Als Tim Dülfer am 7. März in die USA reiste, war die Lage noch nicht so dramatisch. Einen Tag später fand in Trier noch unter weitgehend normalen Bedingungen der X-Duathlon von Tri Post Trier im Weißhauswald statt, den sein Vereinskamerad Jens Roth (siehe Extra) gewann. „Ich wäre nie nach Texas geflogen, wenn ich geahnt hätte, wie krass das wird“, sagt Tim Dülfer. Richtig bewusst wurde ihm das, als die USA das Einreiseverbot für Europäer verhängte. „Als ich Trump gesehen habe, als er erzählte, dass nun 30 Tage Einreiseverbot für Europäer bestehe, da habe ich gedacht: Das wird ernst.“

Natürlich ist Tim Dülfer in ständigem Kontakt mit Eltern und Freundin und verfolgt die deutschen und amerikanischen Medien. „Wenn man hier von der Sache hört, bekommt man richtig Angst“, sagt der Student der Erziehungswissenschaften. Die deutsche Berichterstattung lobt er im Vergleich als sachlich. Beklemmend sei, dass die riesigen Einkaufszentren in Texas innerhalb eines Tages leer gekauft wurden. An einem Morgen um sechs Uhr fuhr Tim Dülfer mit seiner Tante einkaufen. Abends gab es bereits Einlasskontrollen und nicht mehr alles. Munition werde wie verrückt gekauft. Mittlerweile müsste man die Lebensmittel bestellen. „So wie es aussieht, kann man aufgrund der hohen Nachfrage bei Bestellung am Dienstag erst die Woche drauf die Sachen abholen“, erzählt Tim Dülfer.

Beim Training fokussiert zu bleiben, fällt Tim Dülfer mittlerweile schwer. Aber der Sport lenkt etwas ab. „Ich kann noch trainieren, aber den anderen fällt die Decke auf den Kopf. Ich versuche jeden Trainingsmeter zu genießen.“ Getretene Wattzahlen und Laufgeschwindigkeit verlieren an Bedeutung.

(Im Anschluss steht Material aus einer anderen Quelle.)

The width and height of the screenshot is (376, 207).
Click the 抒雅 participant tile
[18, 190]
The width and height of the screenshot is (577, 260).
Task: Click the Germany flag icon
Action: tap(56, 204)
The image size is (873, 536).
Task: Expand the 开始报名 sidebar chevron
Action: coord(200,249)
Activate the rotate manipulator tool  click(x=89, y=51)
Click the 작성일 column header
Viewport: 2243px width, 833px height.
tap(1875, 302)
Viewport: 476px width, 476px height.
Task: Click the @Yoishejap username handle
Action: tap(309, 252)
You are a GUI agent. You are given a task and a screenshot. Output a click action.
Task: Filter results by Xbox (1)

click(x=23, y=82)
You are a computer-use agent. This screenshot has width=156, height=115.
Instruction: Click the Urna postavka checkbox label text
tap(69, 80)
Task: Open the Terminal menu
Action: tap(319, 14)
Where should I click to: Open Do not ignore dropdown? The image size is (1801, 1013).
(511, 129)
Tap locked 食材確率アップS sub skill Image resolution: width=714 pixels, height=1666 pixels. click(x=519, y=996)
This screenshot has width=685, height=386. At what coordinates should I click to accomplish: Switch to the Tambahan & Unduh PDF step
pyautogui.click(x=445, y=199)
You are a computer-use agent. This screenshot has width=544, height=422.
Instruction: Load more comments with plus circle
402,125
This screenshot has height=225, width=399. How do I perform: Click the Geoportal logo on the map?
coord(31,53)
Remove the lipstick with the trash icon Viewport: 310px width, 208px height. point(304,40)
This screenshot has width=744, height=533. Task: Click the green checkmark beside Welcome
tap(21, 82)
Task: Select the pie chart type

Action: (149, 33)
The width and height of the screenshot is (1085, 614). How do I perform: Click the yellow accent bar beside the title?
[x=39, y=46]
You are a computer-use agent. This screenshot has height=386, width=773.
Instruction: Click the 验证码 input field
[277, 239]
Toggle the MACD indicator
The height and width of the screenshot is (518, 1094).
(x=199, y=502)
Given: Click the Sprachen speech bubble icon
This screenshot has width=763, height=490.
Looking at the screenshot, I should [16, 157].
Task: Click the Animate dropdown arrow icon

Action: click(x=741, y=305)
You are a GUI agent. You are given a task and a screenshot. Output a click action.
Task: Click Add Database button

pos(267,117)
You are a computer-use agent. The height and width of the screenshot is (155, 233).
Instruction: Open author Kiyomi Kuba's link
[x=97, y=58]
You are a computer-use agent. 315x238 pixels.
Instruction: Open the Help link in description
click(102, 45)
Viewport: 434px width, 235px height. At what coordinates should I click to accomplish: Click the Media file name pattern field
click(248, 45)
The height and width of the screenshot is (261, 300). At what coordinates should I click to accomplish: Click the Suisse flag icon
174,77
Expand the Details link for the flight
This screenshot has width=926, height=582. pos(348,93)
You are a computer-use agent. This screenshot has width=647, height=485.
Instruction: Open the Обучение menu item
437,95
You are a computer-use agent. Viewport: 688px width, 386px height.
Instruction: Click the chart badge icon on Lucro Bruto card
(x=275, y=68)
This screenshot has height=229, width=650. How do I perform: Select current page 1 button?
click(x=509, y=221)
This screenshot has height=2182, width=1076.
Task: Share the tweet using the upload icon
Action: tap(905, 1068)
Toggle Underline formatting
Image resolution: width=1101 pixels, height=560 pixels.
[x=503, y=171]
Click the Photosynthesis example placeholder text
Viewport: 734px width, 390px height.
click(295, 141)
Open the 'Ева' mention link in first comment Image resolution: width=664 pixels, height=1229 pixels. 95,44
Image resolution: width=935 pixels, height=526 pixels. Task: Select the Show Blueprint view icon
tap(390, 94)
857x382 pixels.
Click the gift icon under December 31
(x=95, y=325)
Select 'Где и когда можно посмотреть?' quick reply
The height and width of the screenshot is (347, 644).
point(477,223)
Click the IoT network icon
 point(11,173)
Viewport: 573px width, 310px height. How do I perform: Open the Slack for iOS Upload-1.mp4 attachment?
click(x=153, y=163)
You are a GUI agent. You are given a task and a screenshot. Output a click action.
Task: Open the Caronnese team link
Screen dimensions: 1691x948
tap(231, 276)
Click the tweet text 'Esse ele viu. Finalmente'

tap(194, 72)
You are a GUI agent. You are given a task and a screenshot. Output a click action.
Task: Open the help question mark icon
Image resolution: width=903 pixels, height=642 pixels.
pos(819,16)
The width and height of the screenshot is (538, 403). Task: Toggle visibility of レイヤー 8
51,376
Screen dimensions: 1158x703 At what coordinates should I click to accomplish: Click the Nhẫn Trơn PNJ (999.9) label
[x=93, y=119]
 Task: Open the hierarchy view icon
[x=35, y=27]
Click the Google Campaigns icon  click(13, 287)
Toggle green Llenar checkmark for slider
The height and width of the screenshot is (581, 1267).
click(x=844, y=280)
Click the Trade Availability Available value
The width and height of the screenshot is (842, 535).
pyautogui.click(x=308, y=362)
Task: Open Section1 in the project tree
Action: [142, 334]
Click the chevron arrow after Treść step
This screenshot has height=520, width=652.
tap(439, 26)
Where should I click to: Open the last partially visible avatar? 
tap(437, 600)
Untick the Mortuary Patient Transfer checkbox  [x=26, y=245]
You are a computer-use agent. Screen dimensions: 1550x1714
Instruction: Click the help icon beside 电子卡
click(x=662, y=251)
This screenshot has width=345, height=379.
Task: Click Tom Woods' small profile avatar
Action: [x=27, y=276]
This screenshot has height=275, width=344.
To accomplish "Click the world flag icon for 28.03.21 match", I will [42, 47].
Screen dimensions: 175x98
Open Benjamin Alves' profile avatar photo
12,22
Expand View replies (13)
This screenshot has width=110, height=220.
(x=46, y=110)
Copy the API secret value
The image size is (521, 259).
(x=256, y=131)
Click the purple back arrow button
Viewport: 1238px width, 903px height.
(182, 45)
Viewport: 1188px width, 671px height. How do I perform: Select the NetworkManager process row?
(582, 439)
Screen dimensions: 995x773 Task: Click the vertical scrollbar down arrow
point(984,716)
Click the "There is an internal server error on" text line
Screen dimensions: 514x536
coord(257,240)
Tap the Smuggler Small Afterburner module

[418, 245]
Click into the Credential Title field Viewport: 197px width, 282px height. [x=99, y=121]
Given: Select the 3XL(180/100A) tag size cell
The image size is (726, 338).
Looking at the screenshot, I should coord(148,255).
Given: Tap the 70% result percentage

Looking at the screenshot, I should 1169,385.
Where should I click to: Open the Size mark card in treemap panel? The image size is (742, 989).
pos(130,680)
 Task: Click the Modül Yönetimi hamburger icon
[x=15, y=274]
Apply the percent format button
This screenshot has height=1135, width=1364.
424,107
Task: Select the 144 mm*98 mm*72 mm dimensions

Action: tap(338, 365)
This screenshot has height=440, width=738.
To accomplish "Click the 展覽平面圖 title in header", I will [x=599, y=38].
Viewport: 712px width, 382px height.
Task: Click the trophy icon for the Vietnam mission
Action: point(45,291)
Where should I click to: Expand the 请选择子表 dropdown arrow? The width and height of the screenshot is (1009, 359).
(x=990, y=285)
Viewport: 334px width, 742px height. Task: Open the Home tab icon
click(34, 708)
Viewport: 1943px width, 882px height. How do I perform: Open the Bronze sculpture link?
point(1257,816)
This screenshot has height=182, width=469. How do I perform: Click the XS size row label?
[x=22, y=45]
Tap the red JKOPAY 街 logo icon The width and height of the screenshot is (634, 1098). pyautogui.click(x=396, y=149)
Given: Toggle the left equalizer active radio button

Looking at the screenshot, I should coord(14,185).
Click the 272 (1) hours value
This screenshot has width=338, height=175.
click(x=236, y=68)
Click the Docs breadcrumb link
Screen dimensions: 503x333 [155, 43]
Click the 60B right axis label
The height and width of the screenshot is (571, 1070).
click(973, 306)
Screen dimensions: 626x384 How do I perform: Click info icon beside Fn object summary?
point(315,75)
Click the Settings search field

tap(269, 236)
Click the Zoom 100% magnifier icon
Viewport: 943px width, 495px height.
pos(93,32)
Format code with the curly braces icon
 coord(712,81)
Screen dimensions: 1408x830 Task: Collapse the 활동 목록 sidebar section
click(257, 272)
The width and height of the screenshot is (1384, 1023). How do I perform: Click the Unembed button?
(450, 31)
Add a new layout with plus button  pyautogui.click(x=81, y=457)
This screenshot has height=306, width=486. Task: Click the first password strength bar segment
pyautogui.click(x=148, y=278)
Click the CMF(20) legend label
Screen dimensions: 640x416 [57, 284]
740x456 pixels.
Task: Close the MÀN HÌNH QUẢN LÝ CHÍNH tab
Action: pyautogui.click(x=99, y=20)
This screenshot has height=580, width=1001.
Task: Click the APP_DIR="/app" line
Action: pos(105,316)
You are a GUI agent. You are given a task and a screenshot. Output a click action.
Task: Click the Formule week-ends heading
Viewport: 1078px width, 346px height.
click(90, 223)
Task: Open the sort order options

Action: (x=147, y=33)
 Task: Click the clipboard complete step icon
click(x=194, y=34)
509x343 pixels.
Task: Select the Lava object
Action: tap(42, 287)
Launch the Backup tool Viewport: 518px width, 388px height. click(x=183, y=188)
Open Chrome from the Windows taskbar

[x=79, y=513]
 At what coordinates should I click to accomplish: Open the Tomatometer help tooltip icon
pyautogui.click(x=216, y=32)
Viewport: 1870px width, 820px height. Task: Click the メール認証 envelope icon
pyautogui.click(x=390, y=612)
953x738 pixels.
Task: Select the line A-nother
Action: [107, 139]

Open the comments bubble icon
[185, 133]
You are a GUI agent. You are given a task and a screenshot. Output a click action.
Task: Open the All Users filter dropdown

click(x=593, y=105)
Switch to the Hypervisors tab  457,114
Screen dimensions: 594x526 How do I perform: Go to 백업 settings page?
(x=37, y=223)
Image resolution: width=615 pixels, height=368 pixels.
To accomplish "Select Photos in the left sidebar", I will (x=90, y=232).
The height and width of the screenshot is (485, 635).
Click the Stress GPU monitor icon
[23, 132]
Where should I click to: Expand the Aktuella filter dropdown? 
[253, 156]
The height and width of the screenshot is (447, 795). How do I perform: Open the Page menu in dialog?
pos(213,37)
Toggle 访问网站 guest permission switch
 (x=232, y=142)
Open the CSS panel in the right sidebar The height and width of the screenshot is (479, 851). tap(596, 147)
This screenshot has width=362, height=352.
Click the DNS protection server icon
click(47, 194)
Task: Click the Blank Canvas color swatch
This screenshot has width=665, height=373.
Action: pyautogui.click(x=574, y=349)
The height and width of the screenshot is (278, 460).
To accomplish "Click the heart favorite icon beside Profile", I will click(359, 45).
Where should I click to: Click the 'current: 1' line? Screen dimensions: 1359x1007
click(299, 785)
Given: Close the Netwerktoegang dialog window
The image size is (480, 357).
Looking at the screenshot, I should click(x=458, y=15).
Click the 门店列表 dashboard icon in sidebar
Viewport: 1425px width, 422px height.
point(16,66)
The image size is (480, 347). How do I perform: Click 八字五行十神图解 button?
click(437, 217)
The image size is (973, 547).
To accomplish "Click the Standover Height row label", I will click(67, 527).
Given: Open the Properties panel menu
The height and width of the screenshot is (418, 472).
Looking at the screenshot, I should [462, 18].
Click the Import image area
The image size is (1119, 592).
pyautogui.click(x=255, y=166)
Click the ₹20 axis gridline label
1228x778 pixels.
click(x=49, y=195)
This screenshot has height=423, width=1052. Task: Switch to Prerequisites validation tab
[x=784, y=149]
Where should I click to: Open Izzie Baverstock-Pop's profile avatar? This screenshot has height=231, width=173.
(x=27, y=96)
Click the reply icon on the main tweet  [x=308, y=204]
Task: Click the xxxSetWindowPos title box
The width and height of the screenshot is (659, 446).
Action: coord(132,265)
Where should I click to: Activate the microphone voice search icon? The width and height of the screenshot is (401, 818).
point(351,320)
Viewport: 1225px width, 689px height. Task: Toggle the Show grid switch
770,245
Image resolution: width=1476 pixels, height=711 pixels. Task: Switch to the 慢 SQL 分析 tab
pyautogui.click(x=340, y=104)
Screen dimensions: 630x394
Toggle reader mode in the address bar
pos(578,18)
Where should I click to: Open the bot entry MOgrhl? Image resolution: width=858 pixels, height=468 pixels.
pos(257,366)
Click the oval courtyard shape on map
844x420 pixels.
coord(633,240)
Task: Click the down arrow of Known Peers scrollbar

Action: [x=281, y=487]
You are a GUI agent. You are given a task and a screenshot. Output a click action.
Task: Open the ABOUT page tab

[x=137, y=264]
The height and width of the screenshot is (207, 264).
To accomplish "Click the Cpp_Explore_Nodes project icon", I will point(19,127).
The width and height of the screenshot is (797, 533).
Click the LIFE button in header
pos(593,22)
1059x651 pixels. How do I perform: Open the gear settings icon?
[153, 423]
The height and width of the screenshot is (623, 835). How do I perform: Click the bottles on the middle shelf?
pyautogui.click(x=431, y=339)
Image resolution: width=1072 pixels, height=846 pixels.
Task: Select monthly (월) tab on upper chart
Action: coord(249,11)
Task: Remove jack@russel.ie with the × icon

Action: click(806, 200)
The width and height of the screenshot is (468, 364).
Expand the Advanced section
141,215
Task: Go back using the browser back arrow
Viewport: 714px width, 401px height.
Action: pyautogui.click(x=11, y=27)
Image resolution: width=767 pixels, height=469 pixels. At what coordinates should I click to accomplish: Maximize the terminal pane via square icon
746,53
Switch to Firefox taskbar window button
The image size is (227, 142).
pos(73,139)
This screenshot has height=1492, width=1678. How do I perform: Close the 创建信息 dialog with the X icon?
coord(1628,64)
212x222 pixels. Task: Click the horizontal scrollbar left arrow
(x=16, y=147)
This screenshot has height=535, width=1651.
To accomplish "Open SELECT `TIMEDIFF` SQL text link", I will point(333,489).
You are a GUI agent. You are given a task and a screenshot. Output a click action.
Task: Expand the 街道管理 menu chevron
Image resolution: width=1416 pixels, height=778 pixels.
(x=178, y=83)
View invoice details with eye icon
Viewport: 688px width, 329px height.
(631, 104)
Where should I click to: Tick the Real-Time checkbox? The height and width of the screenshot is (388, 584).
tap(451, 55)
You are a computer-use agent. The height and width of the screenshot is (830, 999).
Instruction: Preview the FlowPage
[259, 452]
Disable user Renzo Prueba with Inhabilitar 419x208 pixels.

Was den Athleten, der mit dem PSD Bank Team Tri Post Trier in den vergangenen Jahren Bundesliga-Aufstieg und -Klassenerhalt schaffte, allerdings immer beschäftigt ist die Heimreise. „Ich habe immer im Kopf: Ich muss noch mal fliegen“, erzählt Tim Dülfer. „Ich würde einfach gerne nach Hause“, sagt er. Gebucht ist sein Rückflug für den 22. April.